3.3.2. QueenAbsent Augmentation
To evaluate the scarcity of QueenAbsent data in natural hive environments, the dataset was prepared to reflect the real-world class imbalance. The dataset was divided into QueenPresent, QueenAbsent, and NoBee categories with a 40:20:40 ratio, respectively, in the training set. In this setup, we define the baseline classifier model (Model 1) trained using the real bee data only while keeping the QueenAbsent as the minority class. The same LDA–SVM classifier with MFCC-based features and the same evaluation metrics (accuracy, precision, recall, and F1-score) were used for the QueenAbsent augmentation experiments, with performance assessed on real test data. The baseline model achieved an overall accuracy of 94.82% with class-specific precision, recall, and F1-score as detailed in the Table 6.
Synthetically generated QueenAbsent samples from the MCWaveGAN model were then gradually added to the training set of the Model 1 to evaluate their effect on classification performance. Table 6 presents the classification results. The findings show that progressively augmenting the training set with MCWaveGAN-generated QueenAbsent samples led to improved classifier performance in accuracy, precision, recall, and F1-score. These results indicate that the synthetic samples were both realistic and beneficial for enhancing model learning.
Figure 8a illustrates the effect of progressively increasing the proportion of MCWaveGAN-generated QueenPresent samples in the training set on classifier performance evaluated using real test data. As the number of synthetic QueenPresent samples increases, both precision and accuracy exhibit a consistent upward trend with stable F1 score, indicating a reduction in false-positive predictions and improved recognition of the minority class. The overall classification accuracy also improves and stabilizes as the dataset approaches a balanced class distribution, demonstrating that the synthetic signals effectively enhance model generalization. These results confirm that MCWaveGAN-generated samples preserve discriminative acoustic characteristics and contribute positively to classifier learning under data imbalance conditions. Figure 8b shows a similar trend for the QueenAbsent class, where increasing the proportion of MCWaveGAN-generated samples in the training set leads to improvements in precision, F1-score, and overall classification accuracy, indicating enhanced robustness and generalization of the classifier under class imbalance.
Overall, the results of this experiment demonstrated that augmenting a real bee audio dataset with synthetic bee signals generated by the proposed MCWaveGAN model can significantly improve machine learning model performance, specifically under conditions of natural data imbalance. It showed noticeable improvements in both overall accuracy and class-level performance. It demonstrated that the synthetic data generated by the MCWaveGAN model can effectively enhance model training when real-world data are limited. This finding provides substantial importance for beekeeping, ecological monitoring, and bee-hive management systems. In real-world conditions, collecting QueenAbsent recording is both rare and logistically challenging. Because the occurrence of the queenless state is unpredictable.
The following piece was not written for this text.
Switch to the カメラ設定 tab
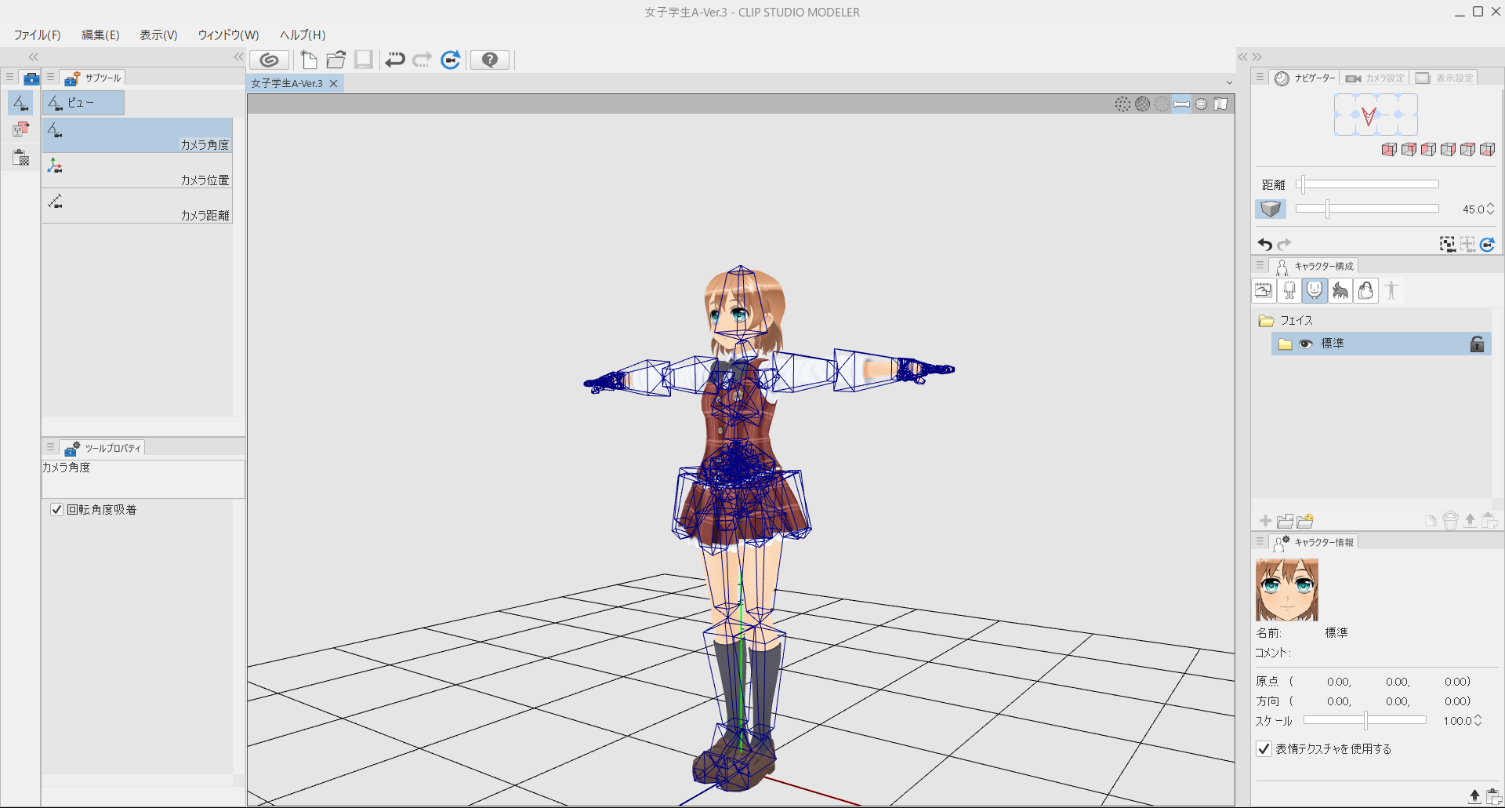Viewport: 1505px width, 808px height. pyautogui.click(x=1376, y=78)
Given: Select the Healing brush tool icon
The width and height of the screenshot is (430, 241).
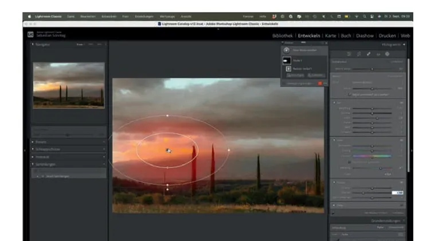Looking at the screenshot, I should pyautogui.click(x=368, y=53).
The ability to synthesize acoustically realistic QueenAbsent signals helps researchers to train more robust classification models without requiring extensive real-data collection.
4. Discussion
In summary, the results of the study demonstrated that the proposed MCWaveGAN model consistently outperforms the standard WaveGAN in generating realistic bee bioacoustic signals. Statistical analysis illustrated that MC-refined signals are more closely replicate the frequency, amplitude, and spectral centroid distributions of real bee signals compared to WaveGAN outputs. LDA projections further demonstrated that MCWaveGAN-generated samples are tightly clustered around real data, indicating more structural similarity, whereas WaveGAN-generated data are more dispersed. Additionally, real-data performance evaluation with augmented training confirmed that MCWaveGAN augmentation improves classification metrics for QueenPresent and QueenAbsent synthetic samples with higher precision, recall, F1-score, and overall accuracy than WaveGAN. Overall, these results confirm that the MCWaveGAN model is more effective than the standard GAN (WaveGAN) for realistic synthetic bee signal generation.
Further, augmenting the real bee audio dataset with synthetic bee signals generated by the proposed MCWaveGAN model significantly improves the machine learning model performance, specifically under conditions of natural data imbalance. It showed noticeable improvements in both overall accuracy and class-level performance. It demonstrated that the synthetic data generated by the MCWaveGAN model can effectively enhance model training when real-world data are limited. This finding provides substantial importance for beekeeping, ecological monitoring, and bee-hive management systems. In real-world conditions, collecting QueenAbsent recording is both rare and logistically challenging. Because the occurrence of the queenless state is unpredictable. The ability to synthesize acoustically realistic QueenAbsent signals helps researchers to train more robust classification models without requiring extensive real-data collection. For real-world hive monitoring applications, improved classification accuracy means that early detection of queenless or hive stress can be achieved with great reliability. This has direct implications for colony health management as it helps beekeepers to take preventive measures before colony collapse occurs. Further, generating balanced and realistic bee bioacoustic signals through the MCWaveGAN model reduces the dependency on manual data collection. This study did not include real-world validation within beehive environments, but the findings suggest that synthetic bee bioacoustic signals generated using the proposed MCWaveGAN model hold strong potential for validation by future researchers. Subsequent research studies could leverage this model to generate synthetic bee bioacoustic signals for practical validations in real beehives. Such that it will give a beneficial contribution to sustainable bee-hive monitoring and preserving bee populations, which is an essential aspect of global agricultural productivity and biodiversity.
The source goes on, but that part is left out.